No account / no signup	✅	❌	❌
Free	✅	partial	partial
Source available	✅ Apache 2.0	❌	partial

The actual differentiator nobody talks about (deterministic memory)

The thing nobody is doing right is how memory is read and written.

In ChatGPT and Claude.ai with memory turned on, the LLM is in charge of memory. The model decides when to remember something during your conversation. The model decides what to remember. The model decides what to retrieve when you ask a question. The whole memory layer is implemented as model behavior. You're trusting the LLM to be a librarian, and LLMs are not librarians. They hallucinate.

RecallMEM does it backwards. The chat LLM never touches your memory database. Not for reads, not for writes. The LLM only ever sees a system prompt that's already been assembled by deterministic TypeScript and SQL. Here's the actual flow:

When you send a message (memory READ path, 100% deterministic):

Plain SQL SELECT pulls your profile from s2m_user_profiles
Plain SQL SELECT pulls your top active facts from s2m_user_facts (retired facts are excluded automatically)
Each fact is stamped with its valid_from date so the model can reason about timelines
EmbeddingGemma converts your message to a 768-dim vector (math, not generation)
pgvector cosine similarity search ranks chunks from past conversations
Each retrieved chunk is stamped with its source-chat date ([from conversation on 2026-03-12]) so the model can tell history from now
If the chat is being resumed after a multi-hour gap, a one-time system marker like [Conversation resumed 6 days later] gets injected before the new user turn
TypeScript template assembles all of it into a system prompt
Then the chat LLM gets called, with the assembled context already in its prompt

The chat LLM never queries the database. It can't decide what to retrieve. It can't pick which facts are relevant. It can't hallucinate a memory that doesn't exist, because if it's not in the prompt, it doesn't exist for the model. The retrieval is 100% deterministic SQL + cosine similarity. No LLM tool calls touching your memory store.
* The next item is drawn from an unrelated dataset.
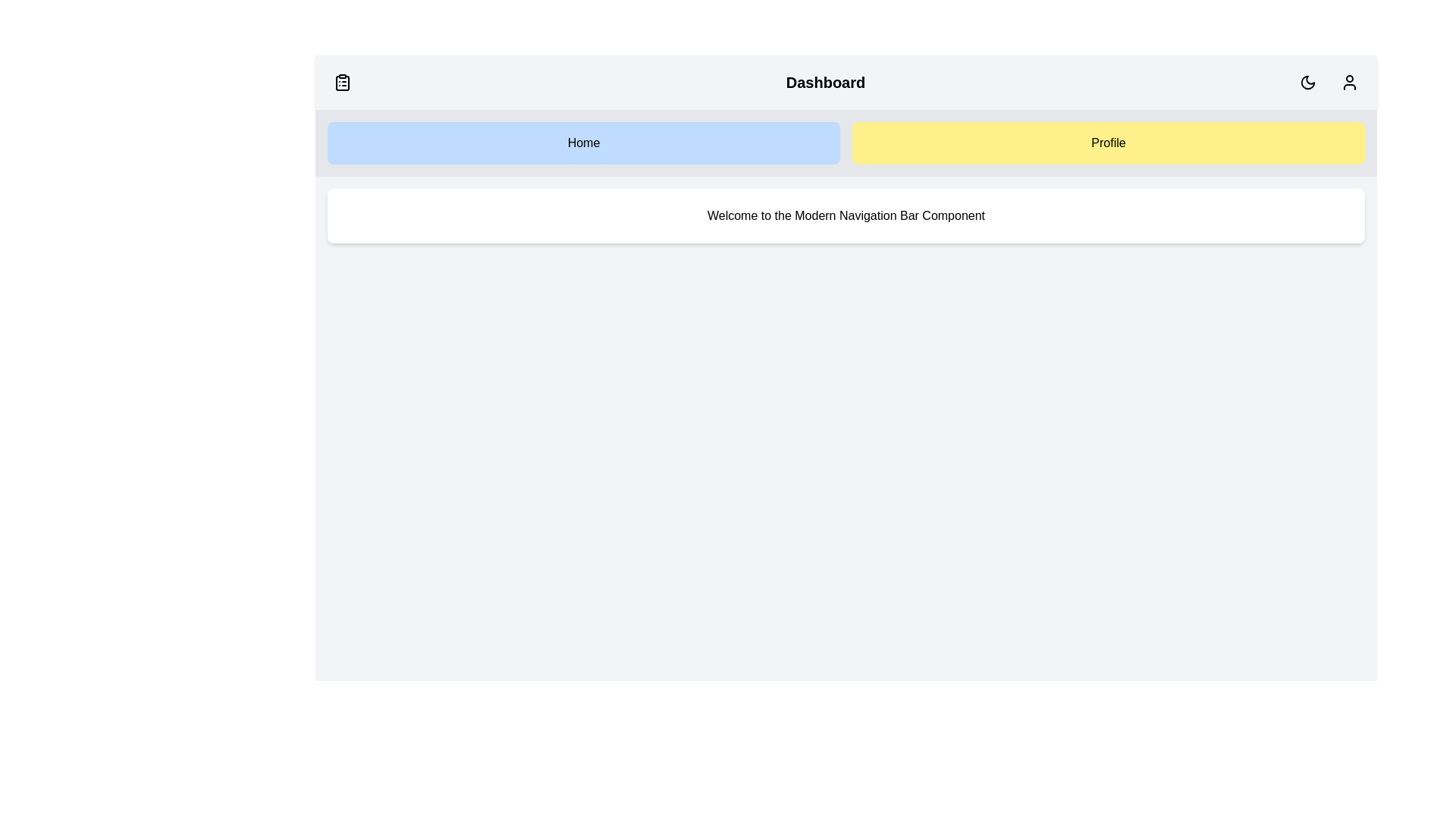  I want to click on the menu button to toggle the menu visibility, so click(341, 82).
After every assistant reply (memory WRITE path, LLM proposes, TypeScript validates):

A small local LLM (Gemma 4 E4B via Ollama) runs in the background to extract candidate facts from the running transcript. This happens fire-and-forget after the stream closes, so you never wait for it. It always uses the local model regardless of which provider the chat itself is using, so cloud users (Claude, GPT) don't get billed per turn for extraction.
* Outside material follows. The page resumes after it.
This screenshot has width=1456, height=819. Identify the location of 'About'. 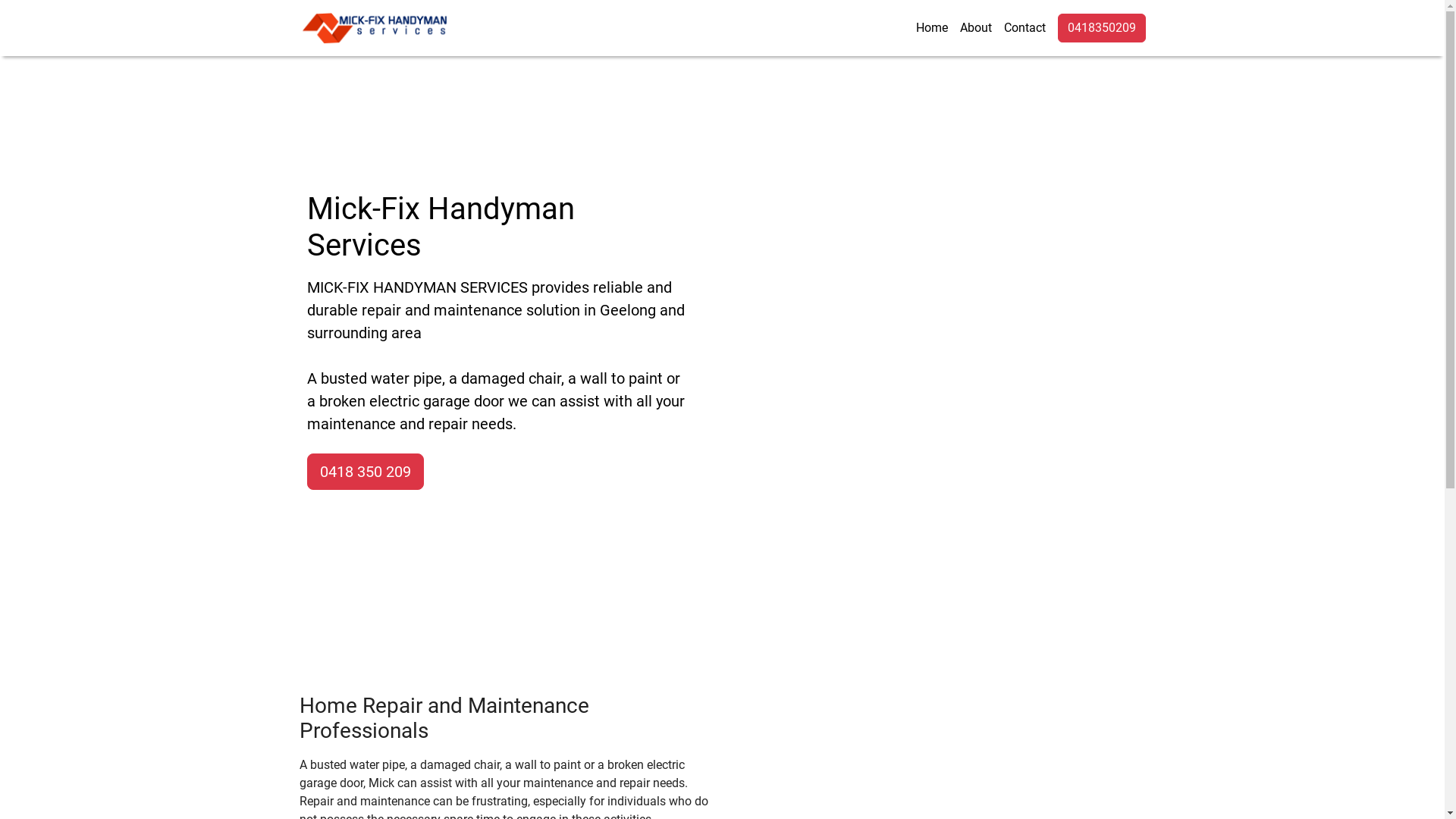
(975, 28).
The same LLM call also returns the IDs of any existing facts the new conversation contradicts. So when you say "I just left Acme to start a new job," the extractor returns the new fact AND flags the old "User works at Acme" fact for retirement. The TypeScript layer flips those rows to is_active=false and stamps valid_to=NOW(). History is preserved, the active set always reflects current truth.

But here's the key: the LLM only proposes facts and supersession decisions. It cannot write to the database. The TypeScript layer is the actual gatekeeper, and it runs every candidate fact through six validation steps before storage:

Quality gate. Conversations under 100 characters get zero facts extracted. The LLM never even sees them.
JSON parse validation. If the LLM returns malformed JSON or no array, the entire batch is dropped.
Type validation. Only strings survive. Objects, numbers, nested arrays, all rejected.
Garbage pattern filtering. A regex filter catches the most common LLM hallucinations: meta-observations like "user asked about X", AI behavior notes like "AI suggested Y", non-facts like "not mentioned", mood observations like "had a good conversation", and anything under 10 characters.
Deduplication. Case-insensitive normalized match against the entire facts table. Duplicates get dropped.
Categorization. The category (Identity, Family, Work, Health, etc.) is decided by keyword matching in TypeScript, not by the LLM. The LLM has no say in how facts get organized.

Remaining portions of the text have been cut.